### Problem to solve
Copy out the entries that come next, exactly.

Saved data entries
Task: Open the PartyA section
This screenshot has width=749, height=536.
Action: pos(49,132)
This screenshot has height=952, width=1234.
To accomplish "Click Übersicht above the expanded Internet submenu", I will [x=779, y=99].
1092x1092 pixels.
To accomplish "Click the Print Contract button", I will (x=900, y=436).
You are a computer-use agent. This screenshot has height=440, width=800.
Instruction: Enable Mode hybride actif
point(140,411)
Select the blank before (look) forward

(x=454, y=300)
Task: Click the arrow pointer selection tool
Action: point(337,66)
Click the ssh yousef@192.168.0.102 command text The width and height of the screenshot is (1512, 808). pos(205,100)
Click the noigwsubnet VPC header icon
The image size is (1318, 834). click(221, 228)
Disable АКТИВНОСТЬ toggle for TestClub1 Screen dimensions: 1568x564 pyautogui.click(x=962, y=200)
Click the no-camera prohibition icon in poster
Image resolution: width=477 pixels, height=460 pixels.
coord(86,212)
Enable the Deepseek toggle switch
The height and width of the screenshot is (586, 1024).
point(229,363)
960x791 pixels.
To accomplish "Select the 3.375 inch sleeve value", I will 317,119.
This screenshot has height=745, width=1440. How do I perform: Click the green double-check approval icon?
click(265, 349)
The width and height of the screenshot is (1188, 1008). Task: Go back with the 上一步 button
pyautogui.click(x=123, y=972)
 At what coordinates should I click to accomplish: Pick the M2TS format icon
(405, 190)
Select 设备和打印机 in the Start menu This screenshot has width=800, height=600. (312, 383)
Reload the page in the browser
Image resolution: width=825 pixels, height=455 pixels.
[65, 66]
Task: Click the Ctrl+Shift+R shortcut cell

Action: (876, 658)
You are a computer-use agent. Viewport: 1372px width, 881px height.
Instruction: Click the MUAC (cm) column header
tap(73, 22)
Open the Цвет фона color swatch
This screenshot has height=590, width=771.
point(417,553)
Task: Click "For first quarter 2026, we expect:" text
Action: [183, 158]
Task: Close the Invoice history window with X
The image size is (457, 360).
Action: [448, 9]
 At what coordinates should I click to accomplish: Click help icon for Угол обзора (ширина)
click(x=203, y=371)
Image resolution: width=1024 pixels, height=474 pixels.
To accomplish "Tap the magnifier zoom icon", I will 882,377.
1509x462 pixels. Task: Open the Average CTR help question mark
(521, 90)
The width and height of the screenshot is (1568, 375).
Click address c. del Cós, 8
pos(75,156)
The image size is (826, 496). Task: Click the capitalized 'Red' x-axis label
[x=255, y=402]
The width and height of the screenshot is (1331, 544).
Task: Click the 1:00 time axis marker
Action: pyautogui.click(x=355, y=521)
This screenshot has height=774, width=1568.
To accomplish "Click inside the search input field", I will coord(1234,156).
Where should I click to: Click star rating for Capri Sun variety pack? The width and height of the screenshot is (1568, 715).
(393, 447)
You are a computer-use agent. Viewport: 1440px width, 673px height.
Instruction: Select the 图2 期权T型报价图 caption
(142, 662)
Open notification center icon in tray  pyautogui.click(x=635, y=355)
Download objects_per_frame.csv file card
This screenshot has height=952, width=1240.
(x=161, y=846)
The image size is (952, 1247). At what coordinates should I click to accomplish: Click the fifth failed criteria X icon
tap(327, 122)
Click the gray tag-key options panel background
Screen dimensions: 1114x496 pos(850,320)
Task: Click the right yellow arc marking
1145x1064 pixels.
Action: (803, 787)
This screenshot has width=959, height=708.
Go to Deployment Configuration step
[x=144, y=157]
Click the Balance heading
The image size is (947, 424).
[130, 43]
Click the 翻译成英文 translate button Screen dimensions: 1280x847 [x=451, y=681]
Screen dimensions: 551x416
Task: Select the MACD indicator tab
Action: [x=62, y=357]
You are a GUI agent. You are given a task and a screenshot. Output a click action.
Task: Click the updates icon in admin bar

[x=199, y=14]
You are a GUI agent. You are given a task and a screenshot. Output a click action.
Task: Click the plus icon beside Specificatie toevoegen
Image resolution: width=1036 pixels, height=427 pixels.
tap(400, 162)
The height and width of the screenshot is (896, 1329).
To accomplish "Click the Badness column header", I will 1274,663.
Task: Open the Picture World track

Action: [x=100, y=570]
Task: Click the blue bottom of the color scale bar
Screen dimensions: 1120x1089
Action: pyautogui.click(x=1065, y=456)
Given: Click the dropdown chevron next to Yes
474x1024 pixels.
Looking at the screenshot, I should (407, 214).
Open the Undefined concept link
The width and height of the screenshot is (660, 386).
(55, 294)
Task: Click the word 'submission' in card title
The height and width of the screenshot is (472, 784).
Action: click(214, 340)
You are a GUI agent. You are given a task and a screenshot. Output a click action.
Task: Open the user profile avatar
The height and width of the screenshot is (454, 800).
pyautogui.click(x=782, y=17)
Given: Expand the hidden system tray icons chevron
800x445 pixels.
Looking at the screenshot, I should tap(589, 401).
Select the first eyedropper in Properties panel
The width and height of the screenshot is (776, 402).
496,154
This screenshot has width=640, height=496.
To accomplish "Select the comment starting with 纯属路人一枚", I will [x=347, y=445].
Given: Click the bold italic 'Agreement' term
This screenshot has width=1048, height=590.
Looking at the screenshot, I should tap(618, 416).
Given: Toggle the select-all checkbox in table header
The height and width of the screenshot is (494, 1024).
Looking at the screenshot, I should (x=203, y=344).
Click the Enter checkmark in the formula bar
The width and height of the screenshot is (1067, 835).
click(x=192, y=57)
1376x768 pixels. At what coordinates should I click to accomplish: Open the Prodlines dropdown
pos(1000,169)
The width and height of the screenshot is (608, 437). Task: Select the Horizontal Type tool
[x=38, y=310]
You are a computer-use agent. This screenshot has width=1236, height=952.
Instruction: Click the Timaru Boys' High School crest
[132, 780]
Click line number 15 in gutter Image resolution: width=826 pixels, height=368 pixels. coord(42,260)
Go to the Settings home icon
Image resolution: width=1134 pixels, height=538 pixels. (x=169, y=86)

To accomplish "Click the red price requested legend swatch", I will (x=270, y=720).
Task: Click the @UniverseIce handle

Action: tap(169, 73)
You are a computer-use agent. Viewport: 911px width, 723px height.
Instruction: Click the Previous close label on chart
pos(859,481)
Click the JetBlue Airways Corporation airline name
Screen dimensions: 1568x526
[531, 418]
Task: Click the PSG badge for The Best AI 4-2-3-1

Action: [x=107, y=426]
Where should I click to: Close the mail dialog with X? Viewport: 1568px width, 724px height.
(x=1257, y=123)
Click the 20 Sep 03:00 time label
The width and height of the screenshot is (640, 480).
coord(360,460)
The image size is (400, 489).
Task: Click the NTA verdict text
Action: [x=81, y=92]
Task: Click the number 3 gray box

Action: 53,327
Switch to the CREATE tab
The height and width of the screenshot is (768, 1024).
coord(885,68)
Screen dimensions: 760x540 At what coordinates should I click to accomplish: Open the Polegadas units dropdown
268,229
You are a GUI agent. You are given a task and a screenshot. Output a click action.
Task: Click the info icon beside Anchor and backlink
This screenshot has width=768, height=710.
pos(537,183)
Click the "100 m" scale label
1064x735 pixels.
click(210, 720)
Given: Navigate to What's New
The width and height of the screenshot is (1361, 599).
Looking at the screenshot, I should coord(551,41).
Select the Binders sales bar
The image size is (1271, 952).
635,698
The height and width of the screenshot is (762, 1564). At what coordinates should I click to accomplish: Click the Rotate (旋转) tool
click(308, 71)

### Exercise answer
Task: Open the PartyA section
This screenshot has width=749, height=536.
Action: pos(49,132)
This screenshot has height=952, width=1234.
To accomplish "Click Übersicht above the expanded Internet submenu", I will [x=779, y=99].
1092x1092 pixels.
To accomplish "Click the Print Contract button", I will (x=900, y=436).
You are a computer-use agent. This screenshot has height=440, width=800.
Instruction: Enable Mode hybride actif
point(140,411)
Select the blank before (look) forward

(x=454, y=300)
Task: Click the arrow pointer selection tool
Action: point(337,66)
Click the ssh yousef@192.168.0.102 command text The width and height of the screenshot is (1512, 808). pos(205,100)
Click the noigwsubnet VPC header icon
The image size is (1318, 834). click(221, 228)
Disable АКТИВНОСТЬ toggle for TestClub1 Screen dimensions: 1568x564 pyautogui.click(x=962, y=200)
Click the no-camera prohibition icon in poster
Image resolution: width=477 pixels, height=460 pixels.
coord(86,212)
Enable the Deepseek toggle switch
The height and width of the screenshot is (586, 1024).
point(229,363)
960x791 pixels.
To accomplish "Select the 3.375 inch sleeve value", I will 317,119.
This screenshot has height=745, width=1440. How do I perform: Click the green double-check approval icon?
click(265, 349)
The width and height of the screenshot is (1188, 1008). Task: Go back with the 上一步 button
pyautogui.click(x=123, y=972)
 At what coordinates should I click to accomplish: Pick the M2TS format icon
(405, 190)
Select 设备和打印机 in the Start menu This screenshot has width=800, height=600. (312, 383)
Reload the page in the browser
Image resolution: width=825 pixels, height=455 pixels.
[65, 66]
Task: Click the Ctrl+Shift+R shortcut cell

Action: (876, 658)
You are a computer-use agent. Viewport: 1372px width, 881px height.
Instruction: Click the MUAC (cm) column header
tap(73, 22)
Open the Цвет фона color swatch
This screenshot has height=590, width=771.
point(417,553)
Task: Click "For first quarter 2026, we expect:" text
Action: [183, 158]
Task: Close the Invoice history window with X
The image size is (457, 360).
Action: [448, 9]
 At what coordinates should I click to accomplish: Click help icon for Угол обзора (ширина)
click(x=203, y=371)
Image resolution: width=1024 pixels, height=474 pixels.
To accomplish "Tap the magnifier zoom icon", I will 882,377.
1509x462 pixels. Task: Open the Average CTR help question mark
(521, 90)
The width and height of the screenshot is (1568, 375).
Click address c. del Cós, 8
pos(75,156)
The image size is (826, 496). Task: Click the capitalized 'Red' x-axis label
[x=255, y=402]
The width and height of the screenshot is (1331, 544).
Task: Click the 1:00 time axis marker
Action: pyautogui.click(x=355, y=521)
This screenshot has height=774, width=1568.
To accomplish "Click inside the search input field", I will coord(1234,156).
Where should I click to: Click star rating for Capri Sun variety pack? The width and height of the screenshot is (1568, 715).
(393, 447)
You are a computer-use agent. Viewport: 1440px width, 673px height.
Instruction: Select the 图2 期权T型报价图 caption
(142, 662)
Open notification center icon in tray  pyautogui.click(x=635, y=355)
Download objects_per_frame.csv file card
This screenshot has height=952, width=1240.
(x=161, y=846)
The image size is (952, 1247). At what coordinates should I click to accomplish: Click the fifth failed criteria X icon
tap(327, 122)
Click the gray tag-key options panel background
Screen dimensions: 1114x496 pos(850,320)
Task: Click the right yellow arc marking
1145x1064 pixels.
Action: (803, 787)
This screenshot has width=959, height=708.
Go to Deployment Configuration step
[x=144, y=157]
Click the Balance heading
The image size is (947, 424).
[130, 43]
Click the 翻译成英文 translate button Screen dimensions: 1280x847 [x=451, y=681]
Screen dimensions: 551x416
Task: Select the MACD indicator tab
Action: [x=62, y=357]
You are a GUI agent. You are given a task and a screenshot. Output a click action.
Task: Click the updates icon in admin bar

[x=199, y=14]
You are a GUI agent. You are given a task and a screenshot. Output a click action.
Task: Click the plus icon beside Specificatie toevoegen
Image resolution: width=1036 pixels, height=427 pixels.
tap(400, 162)
The height and width of the screenshot is (896, 1329).
To accomplish "Click the Badness column header", I will 1274,663.
Task: Open the Picture World track

Action: [x=100, y=570]
Task: Click the blue bottom of the color scale bar
Screen dimensions: 1120x1089
Action: pyautogui.click(x=1065, y=456)
Given: Click the dropdown chevron next to Yes
474x1024 pixels.
Looking at the screenshot, I should (407, 214).
Open the Undefined concept link
The width and height of the screenshot is (660, 386).
(55, 294)
Task: Click the word 'submission' in card title
The height and width of the screenshot is (472, 784).
Action: click(214, 340)
You are a GUI agent. You are given a task and a screenshot. Output a click action.
Task: Open the user profile avatar
The height and width of the screenshot is (454, 800).
pyautogui.click(x=782, y=17)
Given: Expand the hidden system tray icons chevron
800x445 pixels.
Looking at the screenshot, I should tap(589, 401).
Select the first eyedropper in Properties panel
The width and height of the screenshot is (776, 402).
496,154
This screenshot has width=640, height=496.
To accomplish "Select the comment starting with 纯属路人一枚", I will [x=347, y=445].
Given: Click the bold italic 'Agreement' term
This screenshot has width=1048, height=590.
Looking at the screenshot, I should tap(618, 416).
Given: Toggle the select-all checkbox in table header
The height and width of the screenshot is (494, 1024).
Looking at the screenshot, I should (x=203, y=344).
Click the Enter checkmark in the formula bar
The width and height of the screenshot is (1067, 835).
click(x=192, y=57)
1376x768 pixels. At what coordinates should I click to accomplish: Open the Prodlines dropdown
pos(1000,169)
The width and height of the screenshot is (608, 437). Task: Select the Horizontal Type tool
[x=38, y=310]
You are a computer-use agent. This screenshot has width=1236, height=952.
Instruction: Click the Timaru Boys' High School crest
[132, 780]
Click line number 15 in gutter Image resolution: width=826 pixels, height=368 pixels. coord(42,260)
Go to the Settings home icon
Image resolution: width=1134 pixels, height=538 pixels. (x=169, y=86)

To accomplish "Click the red price requested legend swatch", I will (x=270, y=720).
Task: Click the @UniverseIce handle

Action: tap(169, 73)
You are a computer-use agent. Viewport: 911px width, 723px height.
Instruction: Click the Previous close label on chart
pos(859,481)
Click the JetBlue Airways Corporation airline name
Screen dimensions: 1568x526
[531, 418]
Task: Click the PSG badge for The Best AI 4-2-3-1

Action: [x=107, y=426]
Where should I click to: Close the mail dialog with X? Viewport: 1568px width, 724px height.
(x=1257, y=123)
Click the 20 Sep 03:00 time label
The width and height of the screenshot is (640, 480).
coord(360,460)
The image size is (400, 489).
Task: Click the NTA verdict text
Action: [x=81, y=92]
Task: Click the number 3 gray box

Action: 53,327
Switch to the CREATE tab
The height and width of the screenshot is (768, 1024).
coord(885,68)
Screen dimensions: 760x540 At what coordinates should I click to accomplish: Open the Polegadas units dropdown
268,229
You are a GUI agent. You are given a task and a screenshot. Output a click action.
Task: Click the info icon beside Anchor and backlink
This screenshot has width=768, height=710.
pos(537,183)
Click the "100 m" scale label
1064x735 pixels.
click(210, 720)
Given: Navigate to What's New
The width and height of the screenshot is (1361, 599).
Looking at the screenshot, I should coord(551,41).
Select the Binders sales bar
The image size is (1271, 952).
635,698
The height and width of the screenshot is (762, 1564). At what coordinates should I click to accomplish: Click the Rotate (旋转) tool
click(308, 71)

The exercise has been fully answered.